ASSIGNMENT | Every line below from the one containing "This screenshot has width=2288, height=1062." to the final line must be reproduced exactly, and no other line may appear in the answer.

INPUT DATA Block Start

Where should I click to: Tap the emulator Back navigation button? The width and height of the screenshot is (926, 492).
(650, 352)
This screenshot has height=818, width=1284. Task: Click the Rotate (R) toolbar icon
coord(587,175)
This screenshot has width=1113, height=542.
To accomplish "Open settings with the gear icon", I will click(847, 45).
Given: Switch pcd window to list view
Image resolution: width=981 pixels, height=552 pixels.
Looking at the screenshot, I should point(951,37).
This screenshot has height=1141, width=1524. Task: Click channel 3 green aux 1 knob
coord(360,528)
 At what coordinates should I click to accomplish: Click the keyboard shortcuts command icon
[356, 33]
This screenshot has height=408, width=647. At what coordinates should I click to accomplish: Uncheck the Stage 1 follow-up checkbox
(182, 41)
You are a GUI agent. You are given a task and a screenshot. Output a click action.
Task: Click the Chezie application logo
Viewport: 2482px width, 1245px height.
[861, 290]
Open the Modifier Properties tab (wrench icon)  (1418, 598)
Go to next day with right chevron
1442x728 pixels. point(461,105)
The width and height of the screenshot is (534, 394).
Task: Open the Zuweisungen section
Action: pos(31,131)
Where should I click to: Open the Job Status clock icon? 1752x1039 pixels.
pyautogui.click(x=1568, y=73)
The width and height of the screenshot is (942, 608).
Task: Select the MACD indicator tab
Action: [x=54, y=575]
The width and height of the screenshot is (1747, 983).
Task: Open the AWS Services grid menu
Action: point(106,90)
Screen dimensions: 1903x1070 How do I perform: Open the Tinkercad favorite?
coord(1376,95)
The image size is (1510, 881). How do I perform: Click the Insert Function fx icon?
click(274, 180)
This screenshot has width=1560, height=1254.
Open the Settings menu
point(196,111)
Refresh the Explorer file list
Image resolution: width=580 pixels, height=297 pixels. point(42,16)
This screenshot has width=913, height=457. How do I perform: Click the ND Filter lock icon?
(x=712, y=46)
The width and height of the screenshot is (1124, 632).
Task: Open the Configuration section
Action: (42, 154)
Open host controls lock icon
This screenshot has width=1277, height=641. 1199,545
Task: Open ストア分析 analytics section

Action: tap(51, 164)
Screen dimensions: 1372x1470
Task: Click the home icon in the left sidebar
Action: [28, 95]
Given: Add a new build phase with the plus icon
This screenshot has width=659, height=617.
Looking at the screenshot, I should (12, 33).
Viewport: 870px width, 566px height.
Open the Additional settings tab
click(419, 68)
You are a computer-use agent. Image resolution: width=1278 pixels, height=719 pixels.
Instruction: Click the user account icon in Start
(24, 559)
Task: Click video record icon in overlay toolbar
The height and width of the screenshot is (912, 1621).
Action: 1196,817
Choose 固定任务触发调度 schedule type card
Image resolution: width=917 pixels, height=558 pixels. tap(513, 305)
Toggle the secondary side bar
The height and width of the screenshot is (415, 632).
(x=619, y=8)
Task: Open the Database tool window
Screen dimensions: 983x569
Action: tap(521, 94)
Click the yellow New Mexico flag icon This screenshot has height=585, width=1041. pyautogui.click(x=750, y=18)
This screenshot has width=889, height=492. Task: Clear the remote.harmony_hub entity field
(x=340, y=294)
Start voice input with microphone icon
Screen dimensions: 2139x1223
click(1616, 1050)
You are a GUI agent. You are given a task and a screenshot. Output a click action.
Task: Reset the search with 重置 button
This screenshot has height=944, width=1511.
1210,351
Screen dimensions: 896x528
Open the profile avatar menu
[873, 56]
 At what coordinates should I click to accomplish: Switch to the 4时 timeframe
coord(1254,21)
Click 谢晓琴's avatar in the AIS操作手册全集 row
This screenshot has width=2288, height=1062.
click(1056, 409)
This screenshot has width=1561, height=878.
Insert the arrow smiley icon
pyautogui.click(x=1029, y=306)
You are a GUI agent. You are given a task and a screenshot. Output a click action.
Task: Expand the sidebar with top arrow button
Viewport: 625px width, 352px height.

INPUT DATA Block End

RESULT BELOW |
This screenshot has width=2288, height=1062.
click(1056, 409)
This screenshot has width=1561, height=878.
Insert the arrow smiley icon
pyautogui.click(x=1029, y=306)
You are a GUI agent. You are given a task and a screenshot. Output a click action.
Task: Expand the sidebar with top arrow button
Viewport: 625px width, 352px height.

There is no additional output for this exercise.